What you will do: Consider the listing below. Extract exactly the lines from the line containing "City of Florence (24, 1918)" to the line containing "256-263-7966 (21, 622)", both included.

Recorded information:
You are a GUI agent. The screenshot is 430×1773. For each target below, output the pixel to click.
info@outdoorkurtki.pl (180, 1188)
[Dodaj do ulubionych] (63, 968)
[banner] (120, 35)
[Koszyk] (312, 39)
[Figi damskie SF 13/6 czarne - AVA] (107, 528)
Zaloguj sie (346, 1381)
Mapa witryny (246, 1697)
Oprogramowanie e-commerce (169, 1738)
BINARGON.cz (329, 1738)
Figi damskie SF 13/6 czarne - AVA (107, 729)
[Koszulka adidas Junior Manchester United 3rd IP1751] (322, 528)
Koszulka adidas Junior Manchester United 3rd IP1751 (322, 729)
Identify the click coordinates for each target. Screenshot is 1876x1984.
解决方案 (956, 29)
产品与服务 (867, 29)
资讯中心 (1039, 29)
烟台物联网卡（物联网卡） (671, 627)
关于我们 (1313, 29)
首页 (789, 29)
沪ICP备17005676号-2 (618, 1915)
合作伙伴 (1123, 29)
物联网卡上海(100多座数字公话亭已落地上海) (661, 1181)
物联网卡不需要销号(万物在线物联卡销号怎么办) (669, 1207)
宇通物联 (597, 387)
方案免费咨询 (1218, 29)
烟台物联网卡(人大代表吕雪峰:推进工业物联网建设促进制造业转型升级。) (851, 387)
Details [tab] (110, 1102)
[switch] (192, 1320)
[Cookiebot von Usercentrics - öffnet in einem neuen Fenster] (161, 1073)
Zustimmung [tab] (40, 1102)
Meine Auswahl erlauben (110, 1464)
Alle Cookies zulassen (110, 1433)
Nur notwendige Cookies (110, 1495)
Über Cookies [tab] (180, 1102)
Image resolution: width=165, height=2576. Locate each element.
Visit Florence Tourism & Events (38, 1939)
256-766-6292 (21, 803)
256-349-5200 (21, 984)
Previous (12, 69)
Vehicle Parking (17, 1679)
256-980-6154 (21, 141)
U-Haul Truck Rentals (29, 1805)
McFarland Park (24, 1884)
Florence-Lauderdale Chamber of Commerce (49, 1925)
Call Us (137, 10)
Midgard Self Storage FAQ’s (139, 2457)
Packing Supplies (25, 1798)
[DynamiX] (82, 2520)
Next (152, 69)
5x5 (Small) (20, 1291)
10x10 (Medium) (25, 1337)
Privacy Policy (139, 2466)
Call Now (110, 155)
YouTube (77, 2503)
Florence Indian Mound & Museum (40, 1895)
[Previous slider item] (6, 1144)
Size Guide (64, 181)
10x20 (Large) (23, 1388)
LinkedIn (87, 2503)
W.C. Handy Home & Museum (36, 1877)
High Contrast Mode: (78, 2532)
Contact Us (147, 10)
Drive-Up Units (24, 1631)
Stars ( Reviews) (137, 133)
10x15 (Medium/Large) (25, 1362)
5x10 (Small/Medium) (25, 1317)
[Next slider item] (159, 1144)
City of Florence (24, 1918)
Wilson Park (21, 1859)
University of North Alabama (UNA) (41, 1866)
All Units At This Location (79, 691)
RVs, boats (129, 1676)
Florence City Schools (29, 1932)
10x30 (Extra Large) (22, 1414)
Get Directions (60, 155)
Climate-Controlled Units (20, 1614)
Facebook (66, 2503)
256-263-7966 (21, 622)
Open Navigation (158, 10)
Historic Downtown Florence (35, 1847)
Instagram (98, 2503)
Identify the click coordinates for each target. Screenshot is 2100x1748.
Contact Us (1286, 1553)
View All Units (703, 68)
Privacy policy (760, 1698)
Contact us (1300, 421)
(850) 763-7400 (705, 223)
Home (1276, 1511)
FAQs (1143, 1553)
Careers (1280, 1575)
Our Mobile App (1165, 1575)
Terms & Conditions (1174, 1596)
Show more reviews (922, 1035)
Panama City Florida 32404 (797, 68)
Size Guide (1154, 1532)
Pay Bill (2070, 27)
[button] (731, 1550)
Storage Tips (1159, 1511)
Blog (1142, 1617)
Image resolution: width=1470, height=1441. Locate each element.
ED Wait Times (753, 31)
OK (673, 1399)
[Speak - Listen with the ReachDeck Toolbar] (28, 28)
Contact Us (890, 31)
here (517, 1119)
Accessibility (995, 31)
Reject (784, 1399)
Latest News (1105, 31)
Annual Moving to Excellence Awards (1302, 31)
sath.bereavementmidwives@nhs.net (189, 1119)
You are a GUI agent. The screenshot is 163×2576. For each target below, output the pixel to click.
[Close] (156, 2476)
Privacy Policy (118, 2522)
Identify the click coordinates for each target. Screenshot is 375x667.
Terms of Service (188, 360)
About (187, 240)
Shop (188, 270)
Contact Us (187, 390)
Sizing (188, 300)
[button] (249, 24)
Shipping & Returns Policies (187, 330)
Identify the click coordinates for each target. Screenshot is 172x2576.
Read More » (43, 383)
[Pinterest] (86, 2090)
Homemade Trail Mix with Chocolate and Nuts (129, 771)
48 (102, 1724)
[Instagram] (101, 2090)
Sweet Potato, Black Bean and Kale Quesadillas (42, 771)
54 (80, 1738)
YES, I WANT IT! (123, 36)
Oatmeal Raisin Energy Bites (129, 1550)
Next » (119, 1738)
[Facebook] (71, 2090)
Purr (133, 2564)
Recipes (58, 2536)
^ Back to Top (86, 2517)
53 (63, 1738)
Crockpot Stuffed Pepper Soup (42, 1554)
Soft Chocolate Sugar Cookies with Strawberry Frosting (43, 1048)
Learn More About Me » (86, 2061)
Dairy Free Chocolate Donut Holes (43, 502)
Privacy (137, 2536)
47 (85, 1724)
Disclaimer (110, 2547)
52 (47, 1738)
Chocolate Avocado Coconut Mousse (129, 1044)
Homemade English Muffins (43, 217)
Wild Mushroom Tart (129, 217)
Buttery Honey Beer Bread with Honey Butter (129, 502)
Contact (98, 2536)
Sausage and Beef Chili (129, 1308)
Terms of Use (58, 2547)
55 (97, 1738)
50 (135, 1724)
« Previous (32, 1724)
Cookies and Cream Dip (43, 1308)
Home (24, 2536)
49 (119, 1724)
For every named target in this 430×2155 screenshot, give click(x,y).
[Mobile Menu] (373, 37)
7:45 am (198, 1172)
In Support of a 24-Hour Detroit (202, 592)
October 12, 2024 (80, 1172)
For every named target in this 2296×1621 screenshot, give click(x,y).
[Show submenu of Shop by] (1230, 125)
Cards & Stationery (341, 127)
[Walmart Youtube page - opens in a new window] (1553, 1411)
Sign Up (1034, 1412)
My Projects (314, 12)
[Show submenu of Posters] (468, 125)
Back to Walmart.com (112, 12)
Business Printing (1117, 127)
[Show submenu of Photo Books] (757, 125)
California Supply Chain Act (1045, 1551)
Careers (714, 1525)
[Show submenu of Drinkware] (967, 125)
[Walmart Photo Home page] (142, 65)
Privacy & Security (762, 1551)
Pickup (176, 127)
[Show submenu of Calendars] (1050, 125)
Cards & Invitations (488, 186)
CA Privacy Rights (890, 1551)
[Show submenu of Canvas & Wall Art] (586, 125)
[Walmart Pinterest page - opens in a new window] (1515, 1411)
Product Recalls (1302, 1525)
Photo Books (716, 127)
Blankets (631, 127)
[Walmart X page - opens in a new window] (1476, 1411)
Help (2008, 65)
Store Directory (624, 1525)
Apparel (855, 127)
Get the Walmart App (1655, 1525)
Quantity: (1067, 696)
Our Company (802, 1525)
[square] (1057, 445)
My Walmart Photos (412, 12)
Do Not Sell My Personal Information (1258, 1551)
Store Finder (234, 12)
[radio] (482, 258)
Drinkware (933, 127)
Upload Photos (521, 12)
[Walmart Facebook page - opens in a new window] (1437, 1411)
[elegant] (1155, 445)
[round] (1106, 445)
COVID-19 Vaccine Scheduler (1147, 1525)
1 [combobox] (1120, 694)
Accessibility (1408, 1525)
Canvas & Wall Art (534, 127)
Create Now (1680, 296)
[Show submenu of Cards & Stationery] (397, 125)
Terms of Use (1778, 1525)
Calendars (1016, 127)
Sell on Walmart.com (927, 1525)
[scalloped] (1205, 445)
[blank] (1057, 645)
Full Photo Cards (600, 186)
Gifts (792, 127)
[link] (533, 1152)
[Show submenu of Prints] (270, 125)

Result for this task:
City of Florence (24, 1918)
Wilson Park (21, 1859)
University of North Alabama (UNA) (41, 1866)
All Units At This Location (79, 691)
RVs, boats (129, 1676)
Florence City Schools (29, 1932)
10x30 (Extra Large) (22, 1414)
Get Directions (60, 155)
Climate-Controlled Units (20, 1614)
Facebook (66, 2503)
256-263-7966 (21, 622)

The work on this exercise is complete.